Entries taken from a collection:
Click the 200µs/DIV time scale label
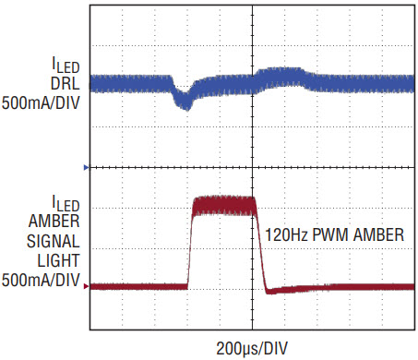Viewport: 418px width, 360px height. point(252,349)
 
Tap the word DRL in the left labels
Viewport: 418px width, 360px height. point(65,83)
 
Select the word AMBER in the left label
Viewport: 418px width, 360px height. point(54,221)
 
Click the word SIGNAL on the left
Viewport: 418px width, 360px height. point(54,241)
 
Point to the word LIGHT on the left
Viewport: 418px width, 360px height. point(58,260)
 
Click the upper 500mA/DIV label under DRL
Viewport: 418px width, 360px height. point(41,102)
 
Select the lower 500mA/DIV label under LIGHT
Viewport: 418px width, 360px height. point(41,281)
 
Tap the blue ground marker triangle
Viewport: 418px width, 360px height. point(86,167)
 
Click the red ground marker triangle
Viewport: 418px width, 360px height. point(86,286)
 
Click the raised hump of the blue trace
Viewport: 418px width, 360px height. point(281,77)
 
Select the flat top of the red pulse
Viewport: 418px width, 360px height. point(224,205)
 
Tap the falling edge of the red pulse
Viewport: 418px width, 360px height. point(261,246)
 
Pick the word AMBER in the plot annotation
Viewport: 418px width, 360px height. point(378,234)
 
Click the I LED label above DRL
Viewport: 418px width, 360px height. point(66,65)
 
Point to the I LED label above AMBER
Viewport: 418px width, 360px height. point(66,203)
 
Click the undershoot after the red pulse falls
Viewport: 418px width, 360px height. point(271,291)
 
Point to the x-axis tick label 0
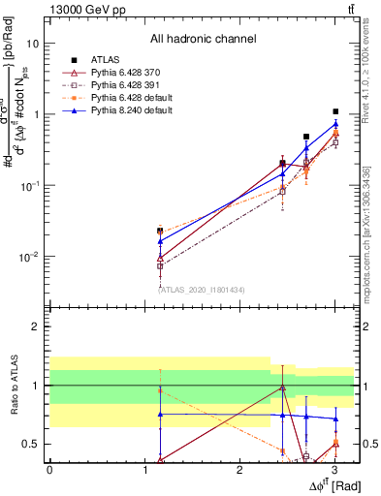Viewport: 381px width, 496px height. (49, 468)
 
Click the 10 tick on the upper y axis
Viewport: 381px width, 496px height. (32, 44)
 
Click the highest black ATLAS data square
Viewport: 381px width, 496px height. (334, 111)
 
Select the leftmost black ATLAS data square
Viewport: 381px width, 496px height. (160, 232)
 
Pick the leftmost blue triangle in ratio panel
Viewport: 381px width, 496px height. (160, 414)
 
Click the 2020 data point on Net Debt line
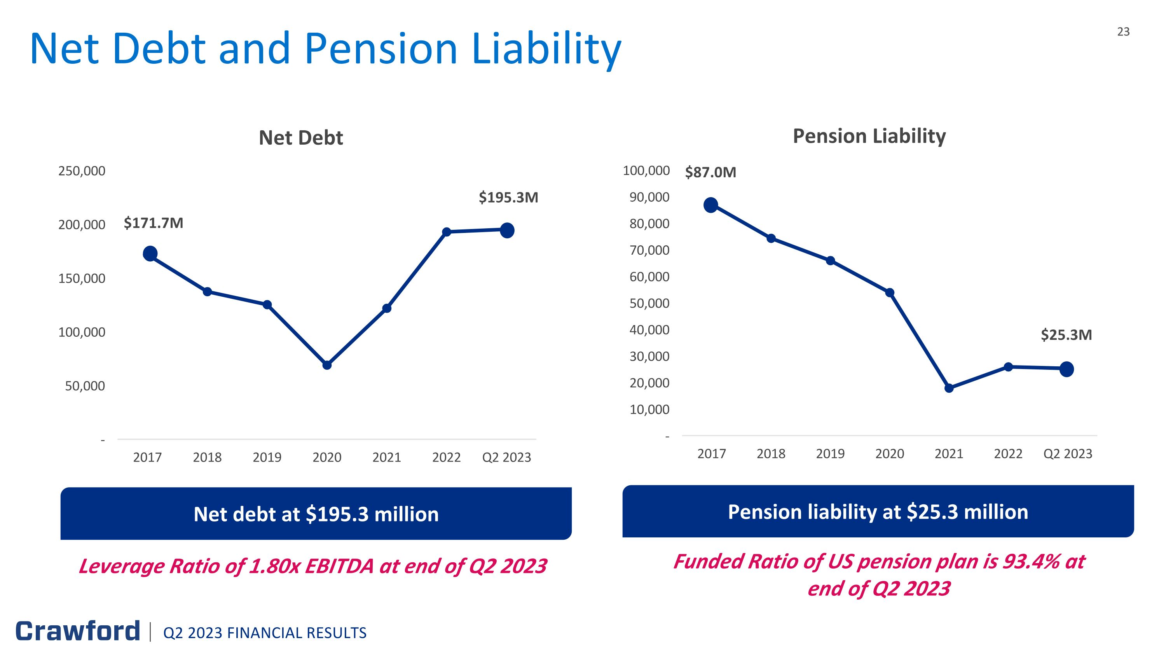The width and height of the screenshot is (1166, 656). [327, 365]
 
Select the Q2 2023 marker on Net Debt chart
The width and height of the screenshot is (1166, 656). [507, 231]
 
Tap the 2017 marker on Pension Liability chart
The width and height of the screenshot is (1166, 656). [710, 205]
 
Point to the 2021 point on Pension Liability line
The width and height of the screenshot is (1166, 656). [949, 388]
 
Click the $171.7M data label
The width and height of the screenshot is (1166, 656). [154, 223]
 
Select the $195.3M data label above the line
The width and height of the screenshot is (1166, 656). [508, 198]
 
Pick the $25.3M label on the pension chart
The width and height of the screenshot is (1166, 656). [1066, 335]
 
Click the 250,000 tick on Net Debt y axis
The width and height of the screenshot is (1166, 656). [82, 171]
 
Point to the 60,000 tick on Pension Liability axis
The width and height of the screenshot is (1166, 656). [649, 276]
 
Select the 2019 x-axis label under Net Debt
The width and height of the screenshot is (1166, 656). [267, 457]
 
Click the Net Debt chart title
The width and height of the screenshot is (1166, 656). [300, 138]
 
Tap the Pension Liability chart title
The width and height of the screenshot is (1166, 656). [869, 136]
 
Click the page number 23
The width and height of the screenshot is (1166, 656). [1123, 31]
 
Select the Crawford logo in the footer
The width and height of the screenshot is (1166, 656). [78, 631]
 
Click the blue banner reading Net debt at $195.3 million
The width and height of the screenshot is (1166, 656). [316, 514]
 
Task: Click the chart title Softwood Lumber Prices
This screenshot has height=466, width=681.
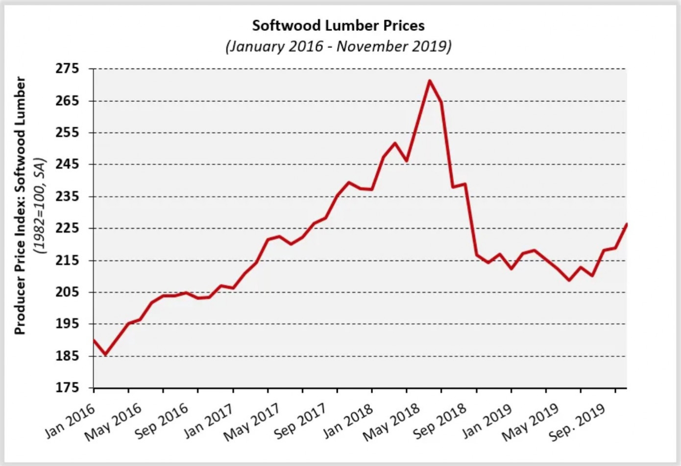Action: click(x=338, y=25)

• TASK GOAL: Rewrite the records from the line containing "Click the I LED label above DRL" down to the line containing "656). [508, 198]", keeping each request and adding 88 to every coordinate in the answers. Leave the pictures out.

• RESULT BELOW:
Click the I LED label above DRL
Viewport: 418px width, 360px height. point(154,153)
 
Point to the I LED label above AMBER
Viewport: 418px width, 360px height. point(154,291)
 
Click the undershoot after the red pulse falls
Viewport: 418px width, 360px height. point(359,379)
 
Point to the x-axis tick label 0
Viewport: 381px width, 496px height. (137, 556)
 
Click the 10 tick on the upper y axis
Viewport: 381px width, 496px height. (120, 132)
 
Click the highest black ATLAS data square
Viewport: 381px width, 496px height. (422, 199)
 
Select the leftmost black ATLAS data square
Viewport: 381px width, 496px height. (248, 320)
 
Pick the leftmost blue triangle in ratio panel
Viewport: 381px width, 496px height. (248, 502)
 
Click the 2020 data point on Net Debt line
The width and height of the screenshot is (1166, 656). [415, 453]
 
Select the Q2 2023 marker on Net Debt chart
The width and height of the screenshot is (1166, 656). [595, 319]
 
Tap the 2017 marker on Pension Liability chart
The width and height of the screenshot is (1166, 656). [798, 293]
 
Point to the 2021 point on Pension Liability line
The width and height of the screenshot is (1166, 656). [1037, 476]
 
Click the $171.7M data label
The width and height of the screenshot is (1166, 656). [242, 311]
 
Select the $195.3M data label above the line
The width and height of the screenshot is (1166, 656). [596, 286]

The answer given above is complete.